6) UTILIZAR A ENERGIA PARA ASSEGURAR O DESENVOLVIMENTO
Dentre as diversas fontes energéticas a de origem hidráulica é, e deverá se manter, como uma das mais utilizadas nos países em desenvolvimento. Apesar da grande quantidade de energia gerada no mundo, o acesso a ela é bastante desigual. Cerca de 2 bilhões de pessoas não dispõem de eletricidade e 1 bilhão utilizam meios de produção de energia inadequados ambientalmente. Somente 1/3 do potencial hidrelétrico viável no mundo já está explorado. Centrais hidrelétricas de pequeno porte podem ter um importante papel no desenvolvimento de zonas rurais.

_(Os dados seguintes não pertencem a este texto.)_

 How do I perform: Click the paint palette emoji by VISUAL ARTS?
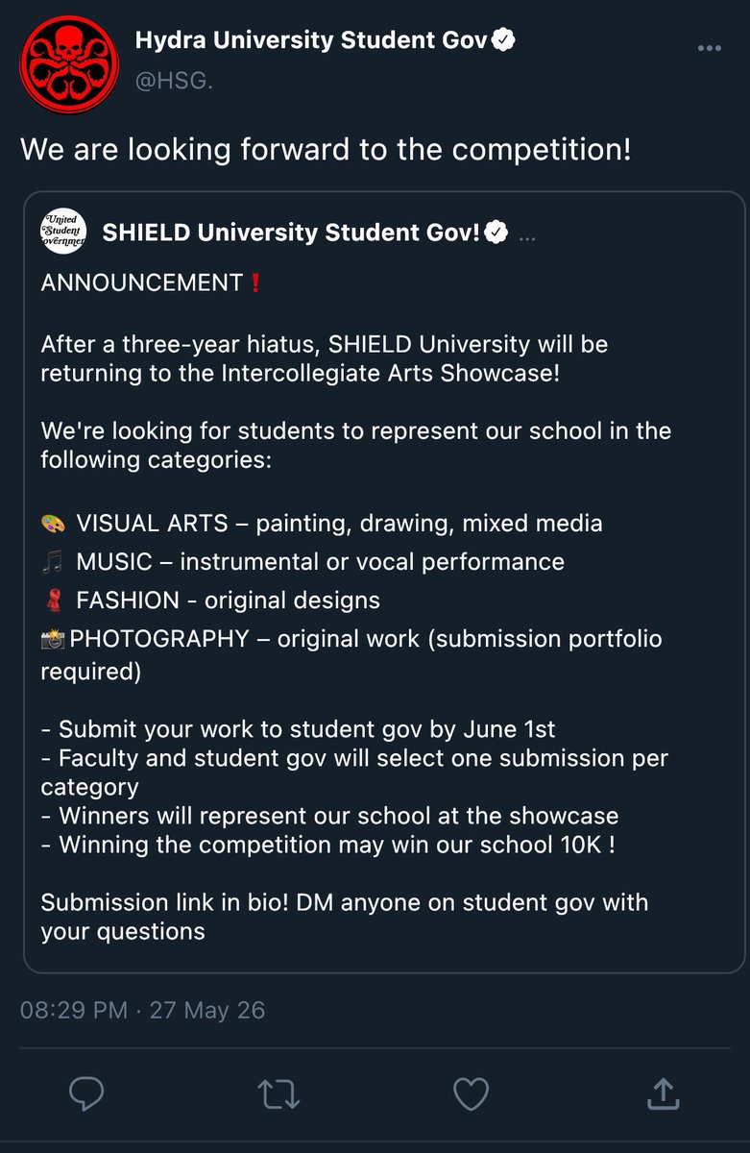click(x=53, y=524)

7) REDUZIR OS RISCOS DOS DESASTRES NATURAIS
O número de vítimas afetadas por desastres naturais aumentou em proporção superior ao crescimento populacional. Quase 5% da população mundial são atingidas anualmente por desastres naturais. Somente nos últimos 10 anos, 800.000 pessoas morreram em 2.500 desastres naturais acontecidos no mundo, dos quais 90% tiveram como causa o excesso ou escassez de água (enchentes e secas).
8) COMPARTILHAR A ÁGUA PARA O INTERESSE COMUM
A água deverá ser compartilhada tanto entre seus diferentes usos potenciais como entre seus diferentes usuários. A água por ser um recurso de múltiplos e sucessivos usos, necessita de uma gestão eqüitativa e sustentável. A gestão integrada dos recursos hídricos deverá tomar por base a bacia hidrográfica, onde as relações sócio ambientais entre as ofertas e demandas de água podem ser estabelecidas e controladas.

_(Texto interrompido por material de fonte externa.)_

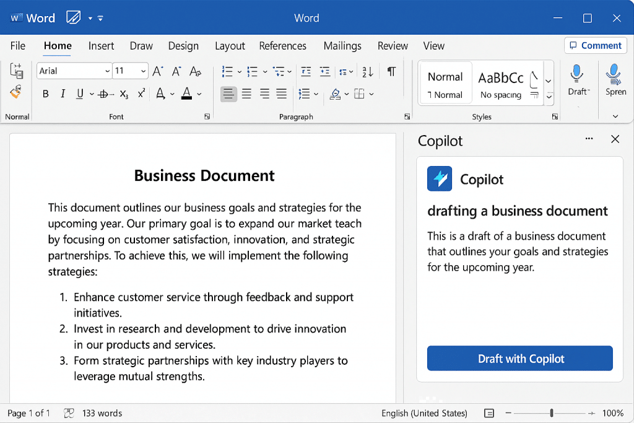The width and height of the screenshot is (634, 423).
Task: Open the font size 11 dropdown
Action: pos(143,71)
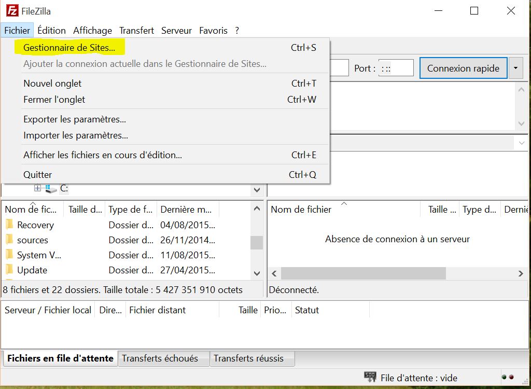531x389 pixels.
Task: Switch to the Transferts réussis tab
Action: 248,358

9) VALORIZAR OS MÚLTIPLOS ASPECTOS DA ÁGUA
Dentre todos os recursos naturais, a água, embora aparentemente abundante no mundo, é um recurso finito e a sua irregular distribuição temporal e espacial a faz escassa em muitas regiões do planeta.
O crescimento populacional experimentado nas últimas décadas e os correspondentes níveis de demanda de água para satisfação dos seus diversos usos está contribuindo para o esgotamento da sua disponibilidade em muitas partes do mundo, seja em termos dos volumes remanescentes, seja pela deteriorização da sua qualidade, resultando daí a adoção da água como um bem econômico.

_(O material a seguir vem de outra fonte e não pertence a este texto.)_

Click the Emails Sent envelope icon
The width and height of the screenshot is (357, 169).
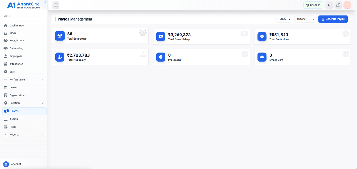click(x=262, y=57)
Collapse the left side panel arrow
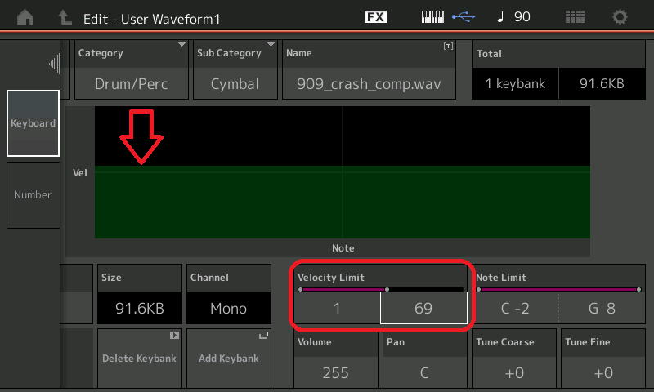This screenshot has width=654, height=392. pos(55,63)

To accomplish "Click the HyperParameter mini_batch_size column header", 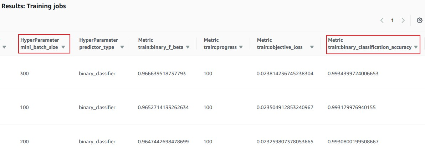I will click(x=40, y=43).
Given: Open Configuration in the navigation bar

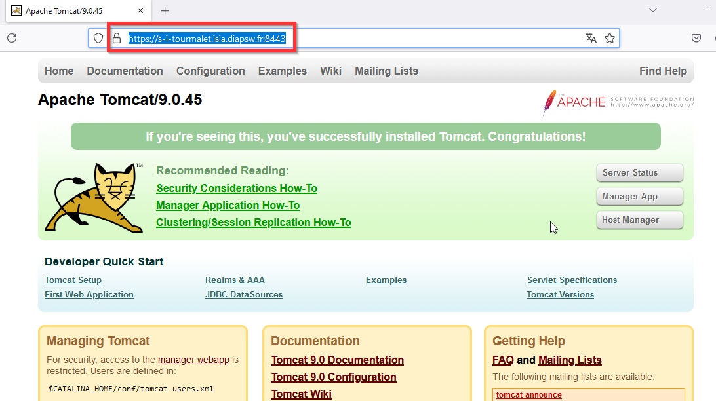Looking at the screenshot, I should tap(210, 71).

Desta forma, a gestão dos recursos hídricos deve associar ao valor econômico da água os valores sociais, ambientais e culturais em todos os seus usos e refletidos no custo da sua disponibilidade quantitativa e qualitativa.
10) ASSEGURAR A DIFUSÃO DAS INFORMAÇÕES E CONHECIMENTOS
A informação e o saber são condições indispensáveis para o desenvolvimento e melhorias dos meios de subsistência. O conjunto de informações e conhecimento sobre a água é bastante amplo, porém, não acessível à maior parte da população. Inúmeros portais sobre questões relativas à água, cobrindo os seus múltiplos aspectos, estão disponíveis pela internet e deverão servir de fontes de consultas para professores, alunos e a população de um modo geral. O aprendizado, desde o ensino fundamental, das questões relativas à história e à geografia da região onde se mora é condição básica para integrar a população num comportamento cidadão.
11) ADMINISTRAR A ÁGUA DE MODO RESPONSÁVEL
A gestão dos recursos hídricos deverá ser praticada de forma ética com a colaboração e parcerias entre cidadãos individuais e instituições públicas e privadas nos níveis regional, nacional e internacional, baseada em um compromisso político e uma ampla consciência da sociedade para garantir a sustentabilidade de todos seus usos, mediante a transparência e a responsabilidade das decisões.
Luiz Augusto Castrillon de Aquino
Diretor Presidente da Sociedade de Abastecimento de Água e Saneamento S/A; SANASA Campinas.